Short task ->
Revise the part of the material that opens with the line containing "Task: Click the Freephone: heading" and runs through the end of the material, changing "heading" to "label" and leaving everything else as it stands.

Data supplied ->
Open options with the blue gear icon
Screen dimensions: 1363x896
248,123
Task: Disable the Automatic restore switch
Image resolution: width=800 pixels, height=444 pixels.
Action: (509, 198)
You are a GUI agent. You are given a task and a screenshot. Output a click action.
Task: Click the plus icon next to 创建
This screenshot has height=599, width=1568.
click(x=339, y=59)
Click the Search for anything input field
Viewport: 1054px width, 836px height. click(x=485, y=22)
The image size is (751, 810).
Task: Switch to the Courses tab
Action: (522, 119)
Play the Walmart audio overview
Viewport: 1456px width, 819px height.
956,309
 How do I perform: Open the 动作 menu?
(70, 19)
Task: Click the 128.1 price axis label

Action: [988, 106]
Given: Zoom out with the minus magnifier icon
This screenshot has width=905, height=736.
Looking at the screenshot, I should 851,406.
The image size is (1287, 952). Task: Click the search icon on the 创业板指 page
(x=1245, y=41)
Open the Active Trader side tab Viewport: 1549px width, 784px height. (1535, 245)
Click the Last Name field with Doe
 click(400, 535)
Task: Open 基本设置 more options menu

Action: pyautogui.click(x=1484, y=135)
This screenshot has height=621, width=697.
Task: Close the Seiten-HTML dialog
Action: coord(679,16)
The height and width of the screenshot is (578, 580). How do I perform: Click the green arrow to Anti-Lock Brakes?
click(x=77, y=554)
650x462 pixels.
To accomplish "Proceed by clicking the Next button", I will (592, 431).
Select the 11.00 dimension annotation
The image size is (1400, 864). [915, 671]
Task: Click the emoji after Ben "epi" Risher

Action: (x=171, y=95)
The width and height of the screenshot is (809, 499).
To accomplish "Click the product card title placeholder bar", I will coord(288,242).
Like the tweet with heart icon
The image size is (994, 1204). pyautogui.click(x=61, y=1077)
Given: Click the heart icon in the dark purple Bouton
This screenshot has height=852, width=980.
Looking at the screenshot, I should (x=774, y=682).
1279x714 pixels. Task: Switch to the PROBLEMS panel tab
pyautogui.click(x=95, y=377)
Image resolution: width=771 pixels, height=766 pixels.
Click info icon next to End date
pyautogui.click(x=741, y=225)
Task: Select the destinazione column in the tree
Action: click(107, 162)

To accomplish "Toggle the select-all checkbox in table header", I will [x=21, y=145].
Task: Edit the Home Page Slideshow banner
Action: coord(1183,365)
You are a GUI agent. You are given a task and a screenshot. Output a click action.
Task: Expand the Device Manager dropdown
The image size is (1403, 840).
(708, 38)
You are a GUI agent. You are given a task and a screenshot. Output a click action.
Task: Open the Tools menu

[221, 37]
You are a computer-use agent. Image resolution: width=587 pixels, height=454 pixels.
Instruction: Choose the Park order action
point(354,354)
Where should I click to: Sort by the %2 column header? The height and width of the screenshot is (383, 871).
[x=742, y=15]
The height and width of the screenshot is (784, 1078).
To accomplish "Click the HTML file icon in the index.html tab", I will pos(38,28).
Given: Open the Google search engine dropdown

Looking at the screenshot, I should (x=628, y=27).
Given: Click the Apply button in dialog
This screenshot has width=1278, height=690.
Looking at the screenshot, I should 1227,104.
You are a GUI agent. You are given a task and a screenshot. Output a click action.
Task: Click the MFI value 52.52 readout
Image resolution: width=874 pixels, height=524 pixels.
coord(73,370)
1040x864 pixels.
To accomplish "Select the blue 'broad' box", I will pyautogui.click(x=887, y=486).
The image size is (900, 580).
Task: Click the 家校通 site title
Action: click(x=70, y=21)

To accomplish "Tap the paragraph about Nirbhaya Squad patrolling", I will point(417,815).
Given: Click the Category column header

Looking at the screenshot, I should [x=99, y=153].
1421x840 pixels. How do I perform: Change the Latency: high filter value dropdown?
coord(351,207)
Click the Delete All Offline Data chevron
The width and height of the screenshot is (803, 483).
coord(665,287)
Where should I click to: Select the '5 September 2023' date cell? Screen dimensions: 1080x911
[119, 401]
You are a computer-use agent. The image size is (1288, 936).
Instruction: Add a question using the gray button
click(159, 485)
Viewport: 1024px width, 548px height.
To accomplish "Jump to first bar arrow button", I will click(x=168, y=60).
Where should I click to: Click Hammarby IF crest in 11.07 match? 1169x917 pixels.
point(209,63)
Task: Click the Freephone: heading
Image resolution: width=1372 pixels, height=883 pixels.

Result for this task ->
Task: Click the Freephone: label
Image resolution: width=1372 pixels, height=883 pixels.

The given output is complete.